Even the greats get rejected. To protect yourself from those inevitable lows, stockpile your positive feedback. I have an instinctual resistance to feel-good advice, so understand that the first time someone suggested this to me, I rolled my eyes, picturing a cheesy, tasseled, leather-cover journal.
I was wrong to judge. For better or worse, we live in a world of metrics; take advantage of that feedback. If you have a blank, tasseled, leather-cover journal, and a calligraphy pen with fresh ink, and those are the materials that make you happy, go for it. If you want to open a Word document titled “NotALoser.docx,” that functions as a copy-and-paste repository from emails, that works too. My system? A bulletin board of push-pinned notes within view of my desk.
The point is that when you receive praise from a supervisor, a colleague, or a client, save that language and make it easily accessible. Sometimes, the world will trumpet your weaknesses.
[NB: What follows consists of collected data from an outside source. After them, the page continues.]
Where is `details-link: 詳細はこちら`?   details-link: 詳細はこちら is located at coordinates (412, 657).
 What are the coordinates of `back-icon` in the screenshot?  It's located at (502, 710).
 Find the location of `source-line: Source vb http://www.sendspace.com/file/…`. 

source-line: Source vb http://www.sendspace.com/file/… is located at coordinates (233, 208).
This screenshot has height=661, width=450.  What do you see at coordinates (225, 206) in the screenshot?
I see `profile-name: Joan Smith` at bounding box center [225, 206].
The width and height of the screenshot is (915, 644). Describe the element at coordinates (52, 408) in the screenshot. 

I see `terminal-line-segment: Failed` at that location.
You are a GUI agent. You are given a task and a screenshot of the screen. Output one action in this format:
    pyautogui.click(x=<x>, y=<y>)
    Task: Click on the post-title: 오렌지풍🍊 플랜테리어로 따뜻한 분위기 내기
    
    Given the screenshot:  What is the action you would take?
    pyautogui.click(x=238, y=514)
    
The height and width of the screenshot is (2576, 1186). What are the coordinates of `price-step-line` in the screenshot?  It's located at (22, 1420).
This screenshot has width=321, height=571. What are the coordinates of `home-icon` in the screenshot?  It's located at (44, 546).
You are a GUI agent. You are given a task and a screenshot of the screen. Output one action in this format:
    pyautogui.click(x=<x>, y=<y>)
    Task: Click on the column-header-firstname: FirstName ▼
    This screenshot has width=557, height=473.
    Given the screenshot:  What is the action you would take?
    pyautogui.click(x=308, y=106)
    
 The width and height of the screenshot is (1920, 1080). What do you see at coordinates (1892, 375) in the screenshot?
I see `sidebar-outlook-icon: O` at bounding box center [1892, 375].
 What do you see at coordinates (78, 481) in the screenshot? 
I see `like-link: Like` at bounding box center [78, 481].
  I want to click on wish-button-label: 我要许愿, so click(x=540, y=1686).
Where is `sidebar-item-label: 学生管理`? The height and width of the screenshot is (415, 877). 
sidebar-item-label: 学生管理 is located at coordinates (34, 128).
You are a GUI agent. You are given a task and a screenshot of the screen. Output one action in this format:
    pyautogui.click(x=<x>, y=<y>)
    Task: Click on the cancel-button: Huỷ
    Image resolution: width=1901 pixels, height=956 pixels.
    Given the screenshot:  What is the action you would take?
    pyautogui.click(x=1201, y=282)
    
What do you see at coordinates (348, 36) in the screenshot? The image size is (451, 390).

In those moments, there is nothing wrong with reminding yourself of your strengths.
I suppose I could just say, “Shrug off rejection! Always keep going!” That’s a solid survival technique that won’t help you thrive. Sometimes a solid round of hearing “No,” in sales or in writing or in life, is a sign that some aspect of your approach needs revising. Sometimes the headache can’t be cured by Tylenol alone. When I have a poem or an essay or a book proposal that’s been rejected multiple times, I must weigh where my resources should be invested. Is it time to submit again? Or is it time to revise? That’s where my trusted readers come in.
At Maestro Group, we emphasize not being afraid to analyze the deals that don’t work out, whether through the specific lens of game theory or something more conversational. Improvement doesn’t happen in a vacuum. Figure out who your trusted people are. Ideally, they are a mix of coworkers and people outside the conventions of your company. Find the real talk about what is and isn’t working with your pitch and, when you find it, listen.
Every award season delivers a new constellation of winners in the literary world. Some years I’ve been among them; most years I have not. Any envy is softened by the knowledge that what matters most is not how writers act when they win, but how they react when they lose. Rejection hasn’t worn me down. Weirdly, rejections are what give me the confidence that a sixth book will sell, and a seventh, as long as I keep putting in work on the page. Talent is valuable but, without resilience, talent is merely a shooting star that soon fades from sight.